Read the full Briefing Paper 23, Not Backing Britain: FDI Inflows Since the Brexit Referendum 


  • TJF says:

    I’m sure Brexit has had a significant impact, but how sure are you in causally linking it to the fall in FDI flows? I ask this mostly because the UNCTAD WIR 2018 suggests that the UK FDI fall is mostly due to the absence of mega deals between US and UK companies that we’ve seen in recent years. These mega deals seem to have a large, often distorting effect on the aggregate FDI figure. Interested to hear your thoughts.

  • Nicolo Tamberi says:

    Mega deals should not affect our analysis for two reasons. We look at the number of investment projects rather than value of investment. In this context, a mega deal would still count as a single project, no matter how large it is, and would not distort the aggregate figure.

  • The PrangWizard says:

    Why is it presumed that FDI is always beneficial, and that the higher the better? To what do you attribute previous falls, in 2012, for example?

  • Jason Sutton says:

    The figure of a 92% drop since the ref is often used. Can you comment on this.

  • bill hartree says:

    Jason, I suggest you read the reference you cite:

    “The 2016 UK figure is much, much higher than it would usually be because of a huge merger of two of the world’s biggest alcohol companies, and as one of the companies is headquartered in London (despite selling globally) that figure counted as FDI, meaning the UK figure was hugely inflated versus its usual level.”
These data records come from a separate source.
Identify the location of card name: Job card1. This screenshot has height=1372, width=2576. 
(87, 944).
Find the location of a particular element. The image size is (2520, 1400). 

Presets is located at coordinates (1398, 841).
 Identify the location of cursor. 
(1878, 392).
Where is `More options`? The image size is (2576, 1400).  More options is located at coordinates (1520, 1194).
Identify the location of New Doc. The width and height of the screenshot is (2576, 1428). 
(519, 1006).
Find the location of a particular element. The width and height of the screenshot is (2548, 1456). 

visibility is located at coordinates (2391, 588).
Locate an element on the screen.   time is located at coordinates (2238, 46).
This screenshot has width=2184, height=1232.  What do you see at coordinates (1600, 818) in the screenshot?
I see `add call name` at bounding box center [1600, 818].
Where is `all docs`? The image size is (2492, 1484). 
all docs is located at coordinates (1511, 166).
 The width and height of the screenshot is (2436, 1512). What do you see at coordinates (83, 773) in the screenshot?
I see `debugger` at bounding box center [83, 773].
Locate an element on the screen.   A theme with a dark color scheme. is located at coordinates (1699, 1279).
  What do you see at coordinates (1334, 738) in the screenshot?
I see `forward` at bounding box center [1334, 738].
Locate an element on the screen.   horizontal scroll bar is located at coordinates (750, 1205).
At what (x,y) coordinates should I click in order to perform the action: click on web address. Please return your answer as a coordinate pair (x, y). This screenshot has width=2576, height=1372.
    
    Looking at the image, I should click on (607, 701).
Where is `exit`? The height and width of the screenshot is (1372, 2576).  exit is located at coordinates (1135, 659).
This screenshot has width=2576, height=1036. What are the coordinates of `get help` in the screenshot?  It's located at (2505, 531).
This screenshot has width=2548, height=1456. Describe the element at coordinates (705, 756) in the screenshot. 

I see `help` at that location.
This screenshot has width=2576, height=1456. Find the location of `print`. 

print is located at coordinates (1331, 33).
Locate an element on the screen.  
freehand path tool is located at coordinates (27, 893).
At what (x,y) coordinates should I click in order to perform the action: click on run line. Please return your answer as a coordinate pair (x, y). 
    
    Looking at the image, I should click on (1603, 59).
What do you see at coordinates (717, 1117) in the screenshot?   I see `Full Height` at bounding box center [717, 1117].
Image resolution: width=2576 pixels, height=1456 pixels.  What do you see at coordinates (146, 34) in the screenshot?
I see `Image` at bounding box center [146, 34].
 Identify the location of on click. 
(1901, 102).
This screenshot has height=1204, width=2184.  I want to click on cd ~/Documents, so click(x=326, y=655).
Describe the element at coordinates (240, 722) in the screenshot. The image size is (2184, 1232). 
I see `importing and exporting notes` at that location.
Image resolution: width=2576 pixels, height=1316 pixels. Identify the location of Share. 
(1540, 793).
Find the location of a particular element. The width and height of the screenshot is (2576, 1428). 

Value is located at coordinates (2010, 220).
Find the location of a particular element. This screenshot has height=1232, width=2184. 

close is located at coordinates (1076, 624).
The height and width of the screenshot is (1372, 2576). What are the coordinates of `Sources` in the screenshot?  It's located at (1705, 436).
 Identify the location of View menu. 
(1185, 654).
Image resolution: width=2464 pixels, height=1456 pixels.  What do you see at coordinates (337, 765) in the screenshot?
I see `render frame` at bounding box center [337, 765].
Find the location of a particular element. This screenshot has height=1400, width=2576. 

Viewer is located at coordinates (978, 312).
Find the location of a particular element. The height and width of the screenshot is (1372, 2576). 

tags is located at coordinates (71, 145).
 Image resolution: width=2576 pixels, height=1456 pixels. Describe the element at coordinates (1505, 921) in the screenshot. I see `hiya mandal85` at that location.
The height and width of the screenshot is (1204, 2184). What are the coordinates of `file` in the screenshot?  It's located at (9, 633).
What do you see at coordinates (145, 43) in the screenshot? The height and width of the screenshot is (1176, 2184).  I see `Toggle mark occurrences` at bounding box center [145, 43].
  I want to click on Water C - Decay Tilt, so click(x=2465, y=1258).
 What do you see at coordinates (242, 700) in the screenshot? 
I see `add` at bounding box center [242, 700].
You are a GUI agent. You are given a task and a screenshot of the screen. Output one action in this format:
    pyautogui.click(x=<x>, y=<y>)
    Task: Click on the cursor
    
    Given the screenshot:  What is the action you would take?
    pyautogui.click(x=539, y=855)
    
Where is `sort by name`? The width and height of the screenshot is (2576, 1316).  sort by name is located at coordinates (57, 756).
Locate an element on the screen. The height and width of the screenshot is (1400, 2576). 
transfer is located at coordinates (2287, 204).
    The authors therefore attribute much of the fall to an abnormally large single FDI event shortly before the referendum, and, contrary to the implication of your post, do NOT say that the Brexit vote caused a 92% fall.

    They do however point to the 2017 level being only one third of the average for the 2011-2016 period, despite the first part of this period coinciding with part of the Great Recession.